## Problem to work on
Copy word for word the records starting at the line that contains "At what coordinates" and ending at the last line of the records. Leave out the pictures.

## The records
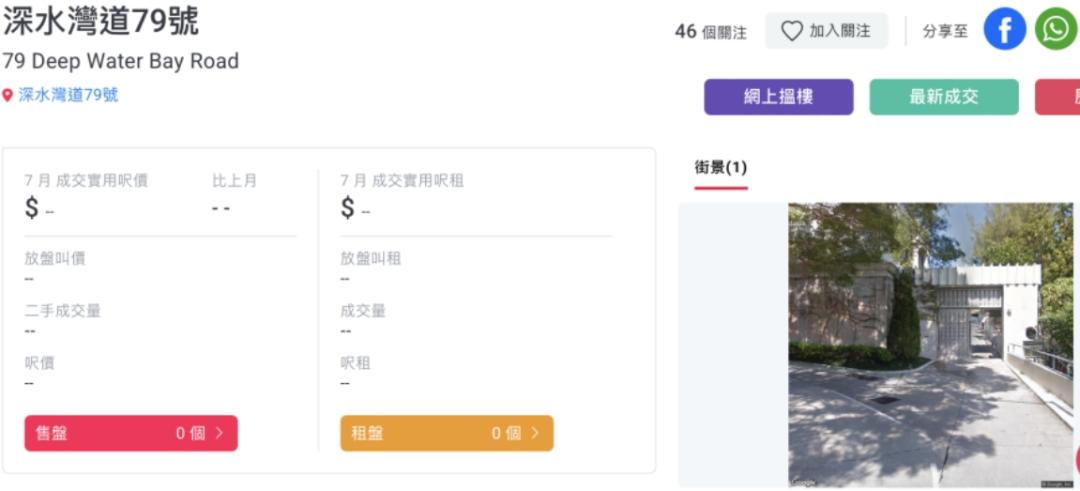Image resolution: width=1080 pixels, height=491 pixels.
Task: Click the 分享至 share label
Action: (x=944, y=31)
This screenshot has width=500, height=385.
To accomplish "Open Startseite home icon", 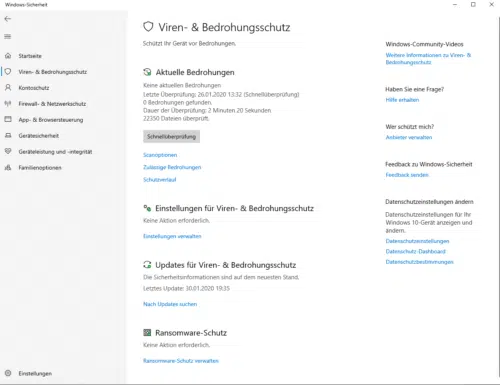I will (8, 56).
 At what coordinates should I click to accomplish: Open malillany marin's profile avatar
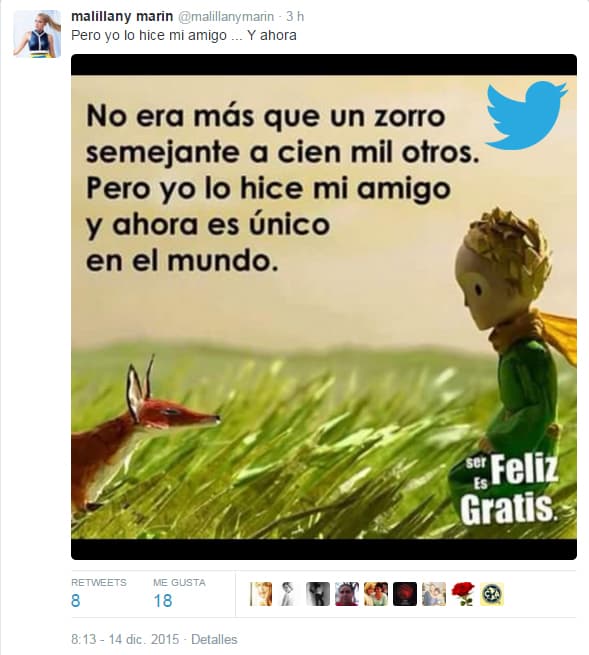[37, 34]
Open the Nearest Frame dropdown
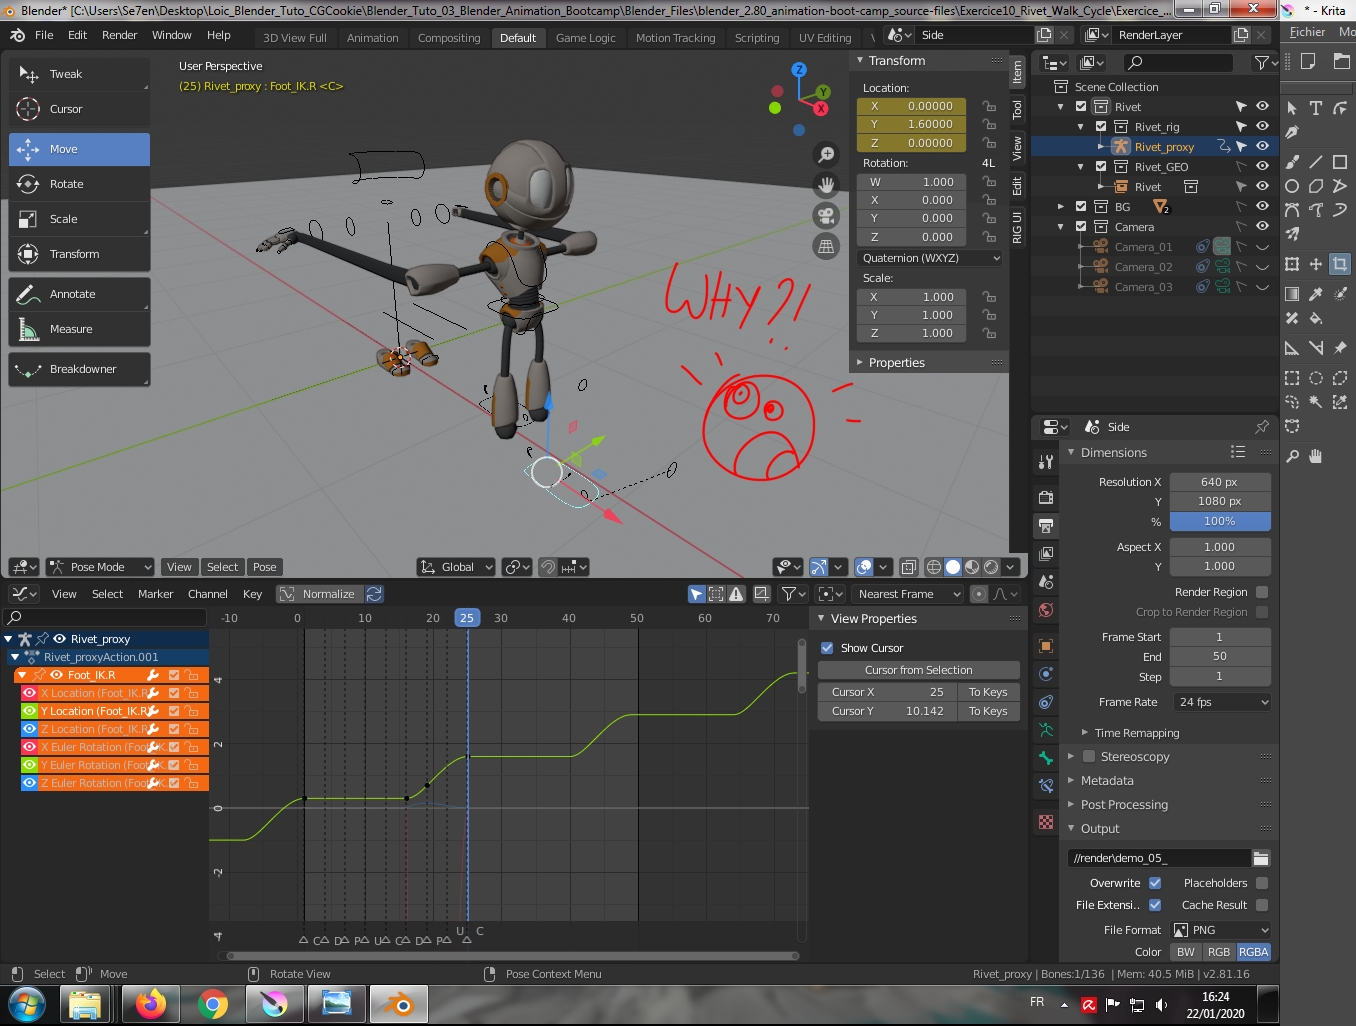 tap(906, 593)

## The completed task
 At what coordinates should I click to accomplish: Open malillany marin's profile avatar
[37, 34]
Open the Nearest Frame dropdown
 tap(906, 593)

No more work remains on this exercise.